Astronomers have discovered a monstrous black hole with an appetite and a sweet tooth. The black hole is ripping apart an unfortunate star, stretching it like taffy and shaping the “leftovers” into a stellar donut the size of the solar system before feasting on this cosmic confectionary.
The All-Sky Automated Survey for Supernovae (ASAS-SN or “Assassin”) first spotted the violent incident, referred to as a tidal disruption event (TDE), via a flash of high-energy radiation. The feast is taking place at the heart of a galaxy 300 million light-years away.
Astronomers followed up observations of the flash by inspecting the scene at the center of the galaxy ESO 583-G004 in ultraviolet light using the Hubble Space Telescope. Though Hubble is too far away from this TDE, designated AT2022dsb, to spot the fate of the star as it unfolded, the team of astronomers was able to recreate the scene using light from the doomed star.
The spectra of the star revealed how it was ripped apart by the black hole before being stretched like taffy and being fed into the black hole. The TDE process left the cosmic monster surrounded by a donut-shaped torus of stellar material and superheated gas and while much of this material will gradually fall into the black hole, some will escape into space.
NASA's Hubble Space Telescope has discovered a tidal disruption event 300 million light years away. The donut shaped remains of a star were found around a hungry black hole. [Full Story](https://www.space.com/hungry-black-hole-star-cosmic-donut) Credit: NASA's Goddard Space Flight Center
Black holes are messy eaters
Thus far, telescopes including Hubble have spotted around 100 of these violent interactions between black holes and stars that wander too close to them, triggering destruction by the tidal forces created by the black hole’s immense gravitational influence. What makes the observation of AT2022dsb special is that it was made in ultraviolet light, whereas most TDEs are observed in X-ray light.
“There are still very few tidal events that are observed in ultraviolet light given the observing time,” Harvard–Smithsonian Center for Astrophysics (CfA) researcher Emily Engelthaler said in a statement. “This is really unfortunate because there’s a lot of information that you can get from the ultraviolet spectra.”
The team that observed TDE AT2022dsb using ultraviolet spectroscopy was able to monitor it for a longer period than usual from its beginning to later stages of the “feeding” or “accretion.”
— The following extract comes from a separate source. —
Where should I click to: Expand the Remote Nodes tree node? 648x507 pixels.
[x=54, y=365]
“Typically, these events are hard to observe. You get maybe a few observations at the beginning of the disruption when it’s really bright. Our program is different in that it is designed to look at a few tidal events over a year to see what happens,” CfA researcher Peter Maksym said. “We saw this early enough that we could observe it at these very intense black hole accretion stages. We saw the accretion rate drop as it turned to a trickle over time.”
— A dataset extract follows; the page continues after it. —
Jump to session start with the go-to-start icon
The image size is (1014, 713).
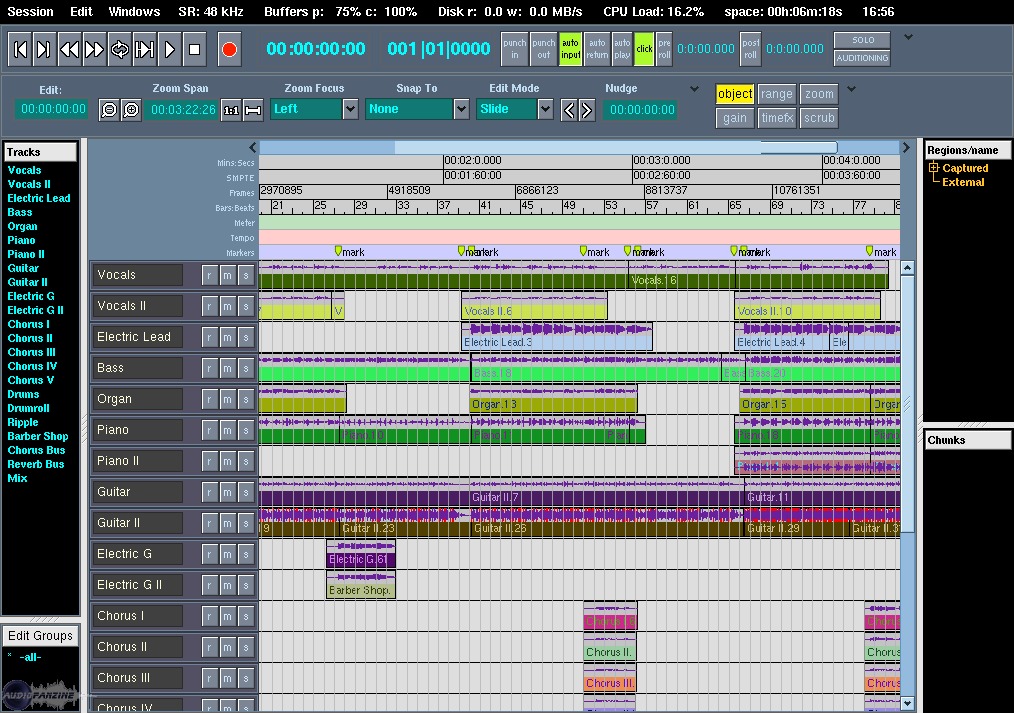19,49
TDEs have shown astronomers that black holes are “messy eaters,” meaning some of the material left over from the destruction of unfortunate stars in these feeding events will be blown out into space, possibly as jets of matter moving at incredible speeds approaching that of light.
This TDE is no different. The team’s observations reveal a stellar wind sweeping toward Earth at a speed of around 3% the speed of light, or about 20 million miles per hour (approximately 32.2 million kilometers per hour).
Changes in what remains of the star destroyed in the TDE AT2022dsb are occurring over a timescale of days to months, meaning that ultraviolet spectroscopy and observations of these changes can tell astronomers more about the feasting black hole.
“We’re excited because we can get these details about what the debris is doing. The tidal event can tell us a lot about a black hole,” Engelthaler added. “We’re excited because we can get these details about what the debris is doing. The tidal event can tell us a lot about a black hole.”
Observing the edge of a cosmic donut
The spectroscopic data from AT2022dsb collected by Hubble was analyzed by the team who believe that it is coming from a very bright, hot, donut-shaped area of gas that was once the star’s constituent material.
They were also able to ascertain that this torus of gas that swirls around the black hole is around the size of our solar system. The observations are taken from somewhere on the edge of the donut according to Maksym.
“We really are still getting our heads around the event,” Maksym concluded. “You shred the star and then it’s got this material that’s making its way into the black hole. And so you’ve got models where you think you know what is going on, and then you’ve got what you actually see.
“This is an exciting place for scientists to be: Right at the interface of the known and the unknown.”
The team’s findings were announced at the 241st meeting of the American Astronomical Society on Wednesday, Jan. 12.